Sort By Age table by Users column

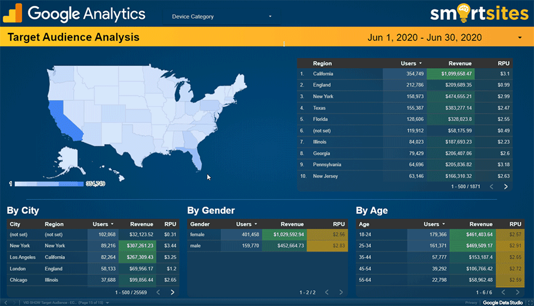pos(435,224)
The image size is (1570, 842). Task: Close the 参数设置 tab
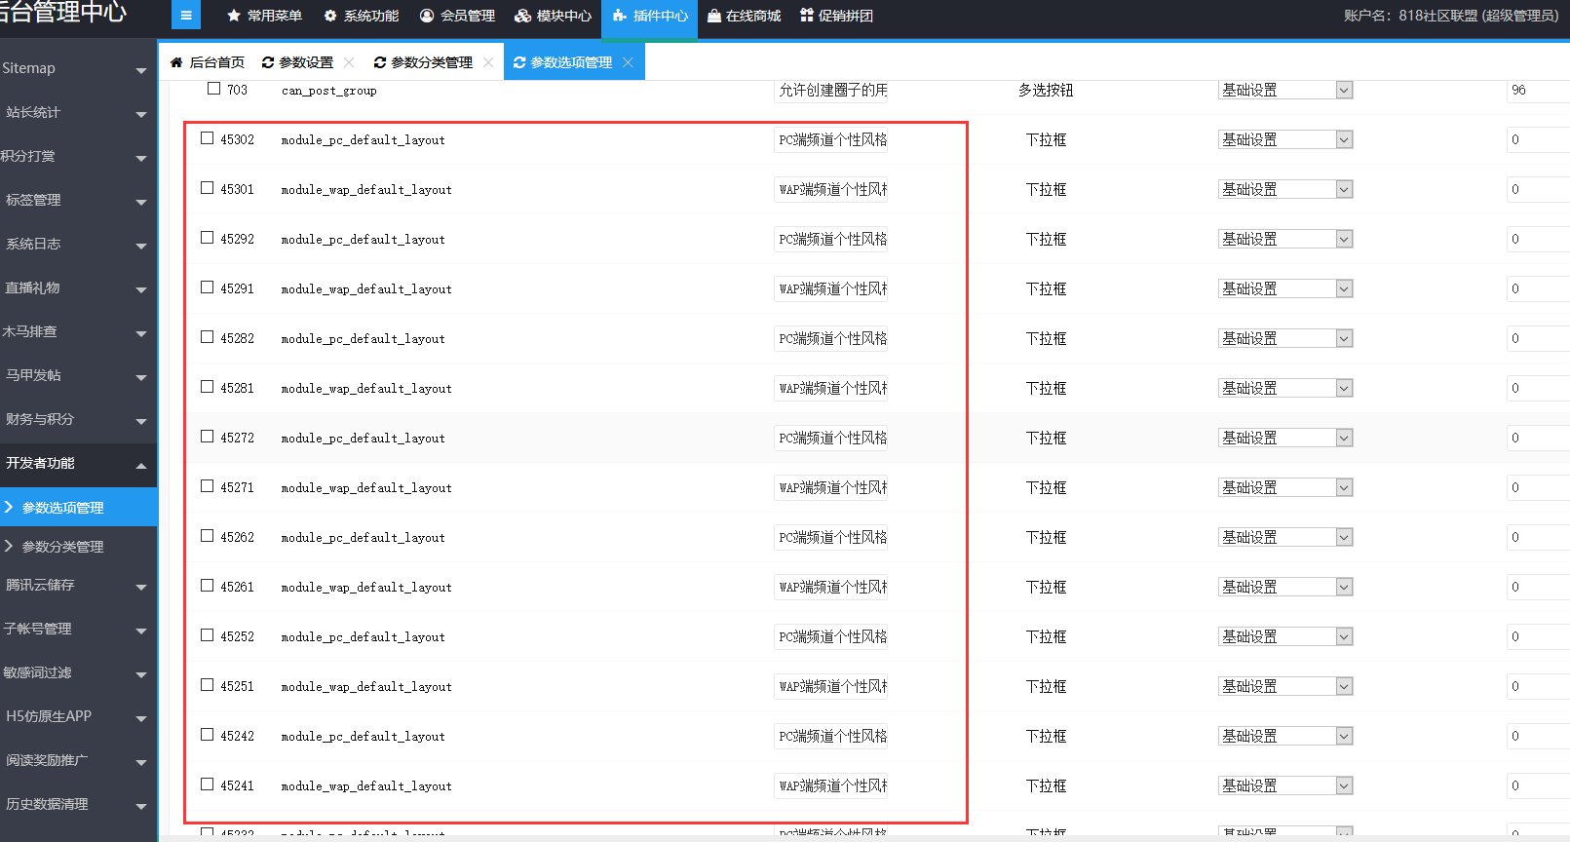tap(349, 62)
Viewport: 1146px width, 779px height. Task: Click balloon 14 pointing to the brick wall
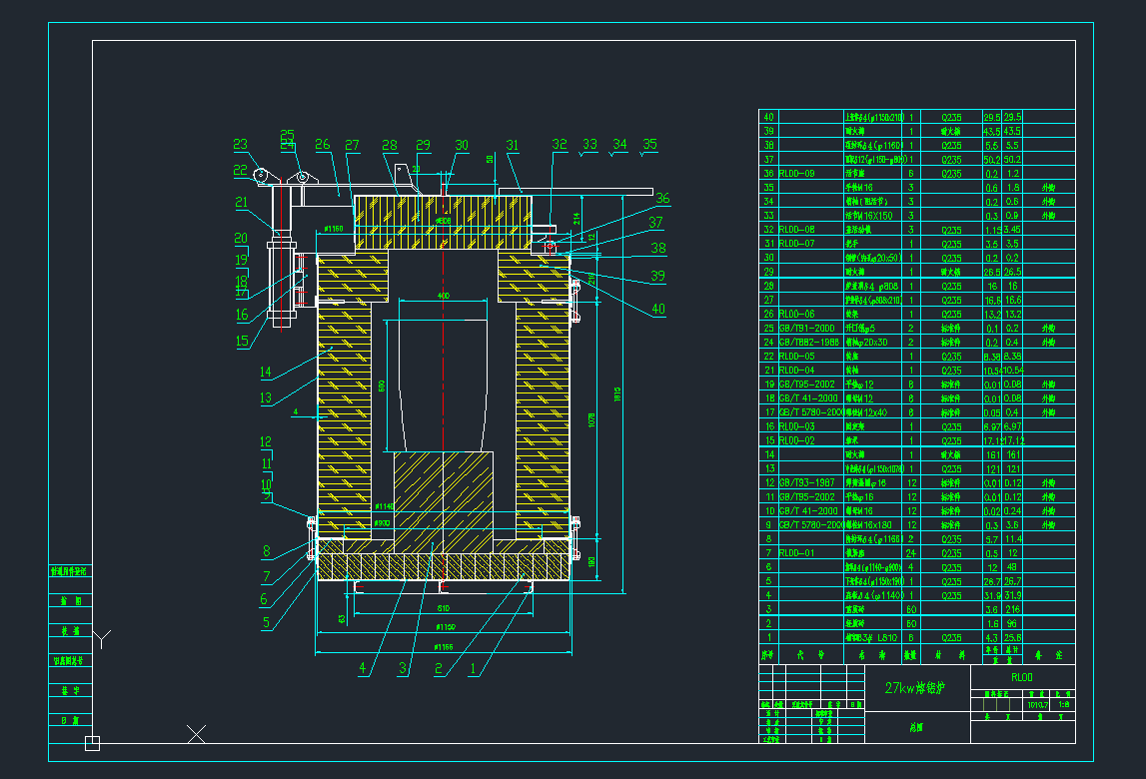(x=265, y=370)
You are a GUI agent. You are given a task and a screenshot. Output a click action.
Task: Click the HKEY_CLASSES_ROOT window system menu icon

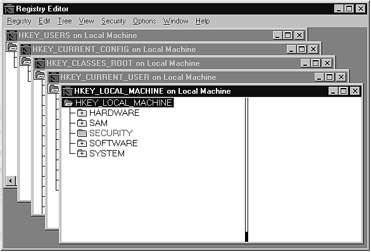point(40,63)
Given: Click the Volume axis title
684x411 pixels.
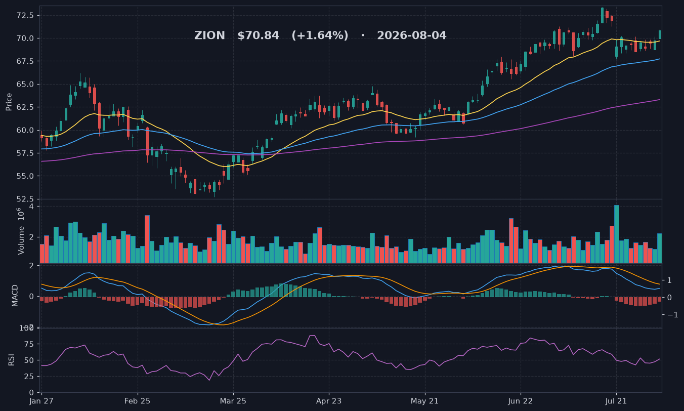Looking at the screenshot, I should click(x=21, y=231).
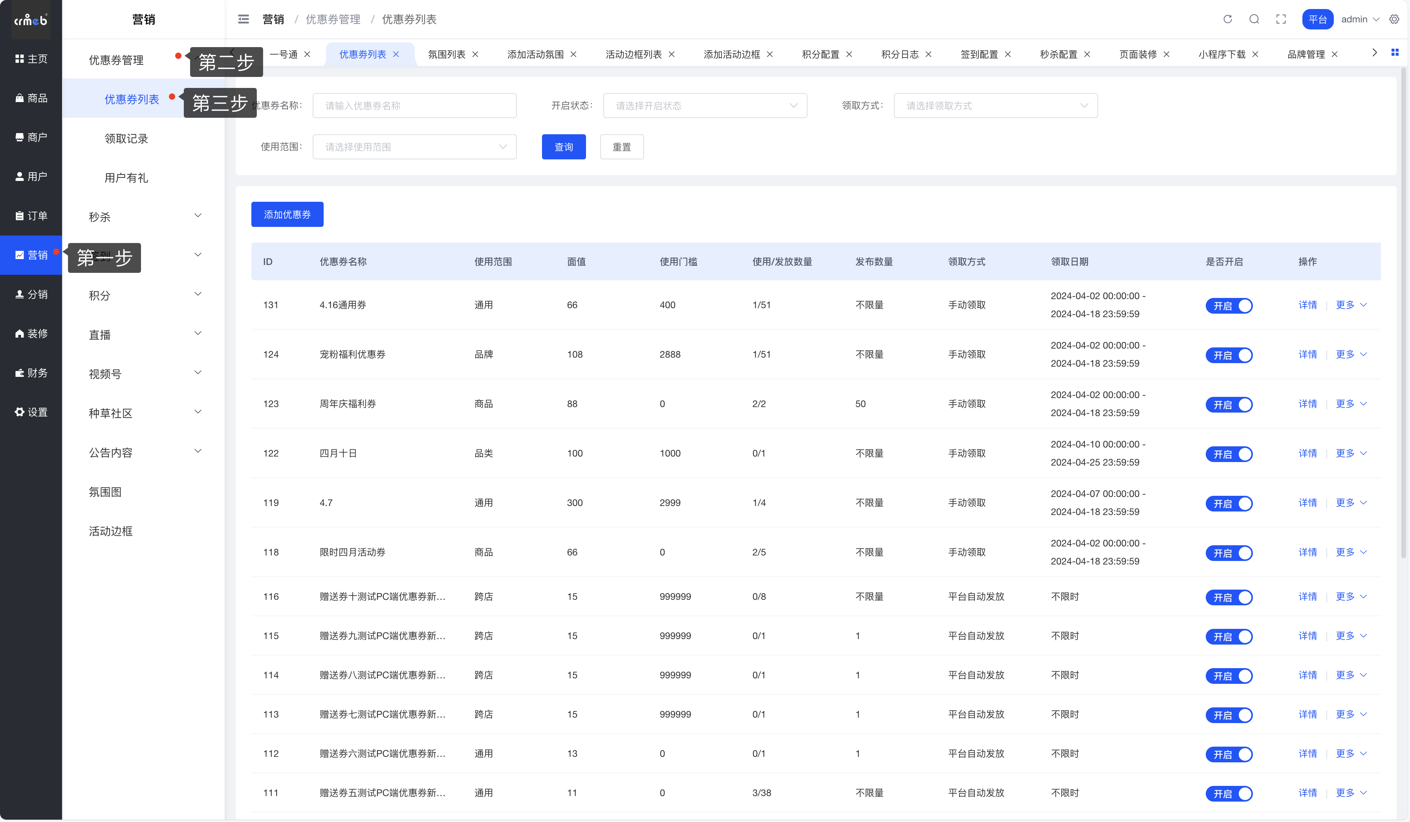Switch to the 积分配置 tab

820,54
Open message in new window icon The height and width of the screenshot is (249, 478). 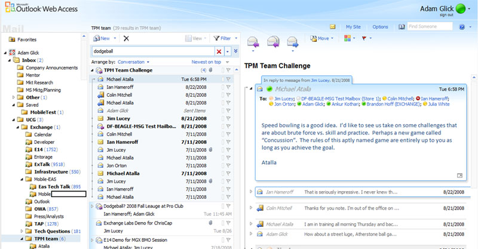click(x=459, y=175)
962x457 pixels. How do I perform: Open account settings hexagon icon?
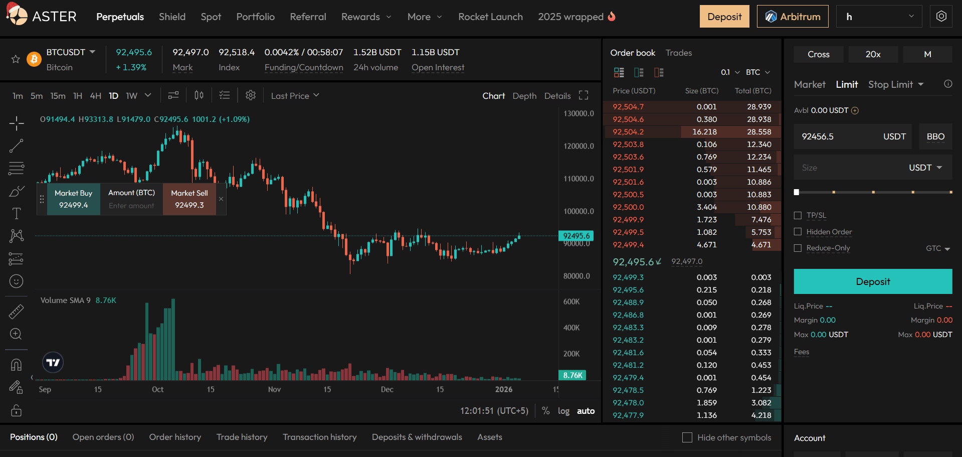click(941, 17)
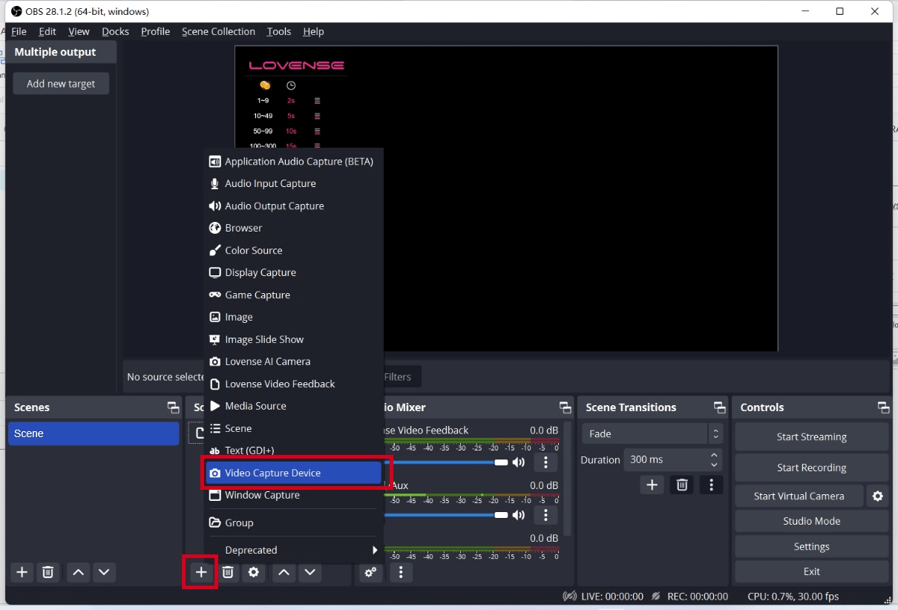
Task: Undock the Scenes panel via float icon
Action: click(173, 407)
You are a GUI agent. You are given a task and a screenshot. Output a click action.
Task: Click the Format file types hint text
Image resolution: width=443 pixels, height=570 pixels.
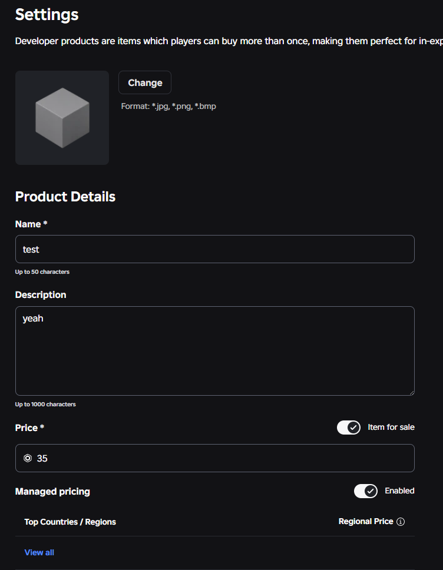tap(168, 106)
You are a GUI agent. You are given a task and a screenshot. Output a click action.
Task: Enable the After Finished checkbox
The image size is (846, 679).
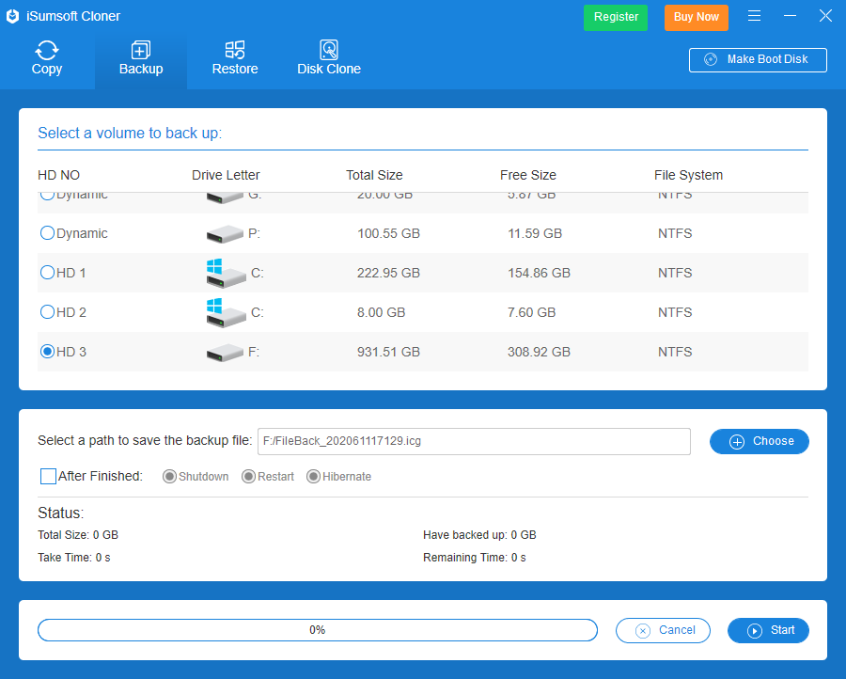49,477

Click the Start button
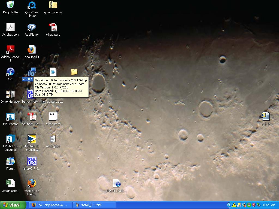click(x=13, y=205)
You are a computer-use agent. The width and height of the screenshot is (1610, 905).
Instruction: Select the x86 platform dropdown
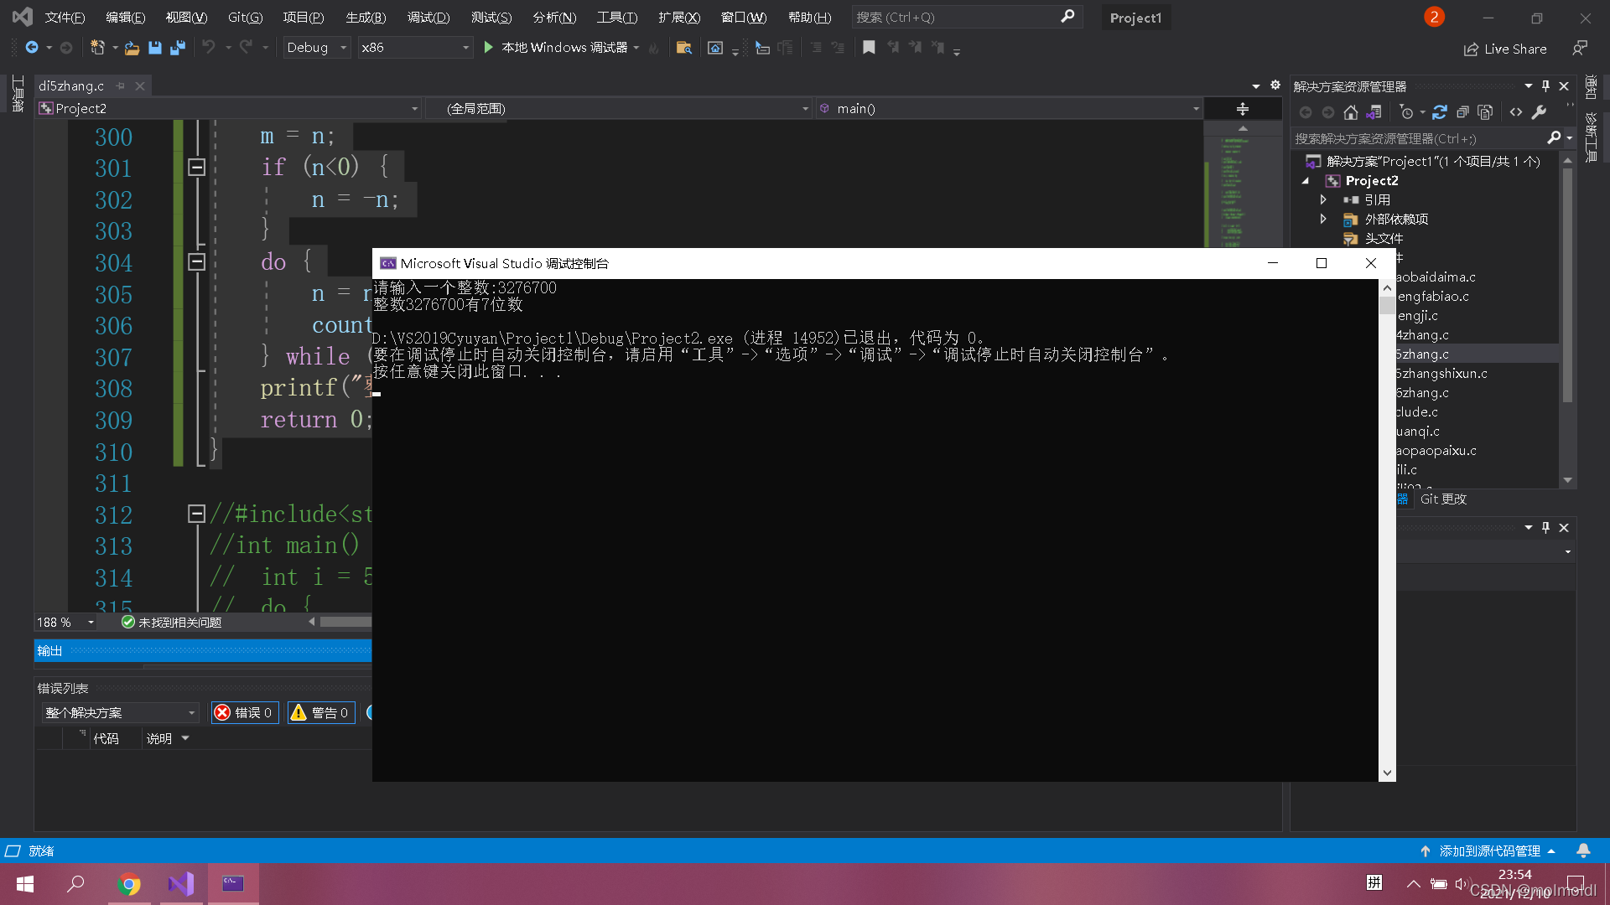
----------
### Goal of the exercise:
Rewrite the material from the line containing "The image size is (1570, 842)." through the line containing "point(40,63)", substituting "callout" for "balloon" and keeping everything else the same. Omit the pictures.

### Full answer:
The image size is (1570, 842). Task: Close the 参数设置 tab
tap(349, 62)
Viewport: 1146px width, 779px height. Task: Click callout 14 pointing to the brick wall
(x=265, y=370)
You are a GUI agent. You are given a task and a screenshot. Output a click action.
Task: Click the HKEY_CLASSES_ROOT window system menu icon

point(40,63)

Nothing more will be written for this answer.